Collected data entries:
◆ ◆ ◆ ◆ ◆ ◆ ◆
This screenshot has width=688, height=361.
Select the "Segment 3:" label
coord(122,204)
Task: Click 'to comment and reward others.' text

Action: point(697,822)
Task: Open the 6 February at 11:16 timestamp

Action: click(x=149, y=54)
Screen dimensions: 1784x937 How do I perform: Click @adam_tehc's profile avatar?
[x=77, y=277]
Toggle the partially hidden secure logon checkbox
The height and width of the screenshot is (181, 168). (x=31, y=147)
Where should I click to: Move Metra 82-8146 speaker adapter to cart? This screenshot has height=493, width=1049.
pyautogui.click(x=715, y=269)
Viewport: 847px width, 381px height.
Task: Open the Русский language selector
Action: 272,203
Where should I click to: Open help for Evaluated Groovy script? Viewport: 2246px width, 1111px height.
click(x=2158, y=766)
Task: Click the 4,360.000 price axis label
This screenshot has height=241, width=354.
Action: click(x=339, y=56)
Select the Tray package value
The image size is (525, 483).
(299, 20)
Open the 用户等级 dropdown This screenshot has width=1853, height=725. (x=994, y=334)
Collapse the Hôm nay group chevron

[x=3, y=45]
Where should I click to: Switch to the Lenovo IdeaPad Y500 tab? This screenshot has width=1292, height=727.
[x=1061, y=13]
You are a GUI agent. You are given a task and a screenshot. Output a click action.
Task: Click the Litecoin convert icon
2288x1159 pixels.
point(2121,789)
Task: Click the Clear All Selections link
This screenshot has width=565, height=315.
◆ ◆ ◆ ◆ ◆ ◆ ◆
◆ GIVEN PROBLEM ◆
Render everything from the line containing "Screen dimensions: 1784x937" down to the end of the entries above as a JSON list of strings, one per line, leaving out blank lines.

◆ RESULT OF THE TASK ◆
[
  "Screen dimensions: 1784x937 How do I perform: Click @adam_tehc's profile avatar?",
  "[x=77, y=277]",
  "Toggle the partially hidden secure logon checkbox",
  "The height and width of the screenshot is (181, 168). (x=31, y=147)",
  "Where should I click to: Move Metra 82-8146 speaker adapter to cart? This screenshot has height=493, width=1049.",
  "pyautogui.click(x=715, y=269)",
  "Viewport: 847px width, 381px height.",
  "Task: Open the Русский language selector",
  "Action: 272,203",
  "Where should I click to: Open help for Evaluated Groovy script? Viewport: 2246px width, 1111px height.",
  "click(x=2158, y=766)",
  "Task: Click the 4,360.000 price axis label",
  "This screenshot has height=241, width=354.",
  "Action: click(x=339, y=56)",
  "Select the Tray package value",
  "The image size is (525, 483).",
  "(299, 20)",
  "Open the 用户等级 dropdown This screenshot has width=1853, height=725. (x=994, y=334)",
  "Collapse the Hôm nay group chevron",
  "[x=3, y=45]",
  "Where should I click to: Switch to the Lenovo IdeaPad Y500 tab? This screenshot has width=1292, height=727.",
  "[x=1061, y=13]",
  "You are a GUI agent. You are given a task and a screenshot. Output a click action.",
  "Task: Click the Litecoin convert icon",
  "2288x1159 pixels.",
  "point(2121,789)",
  "Task: Click the Clear All Selections link",
  "This screenshot has width=565, height=315."
]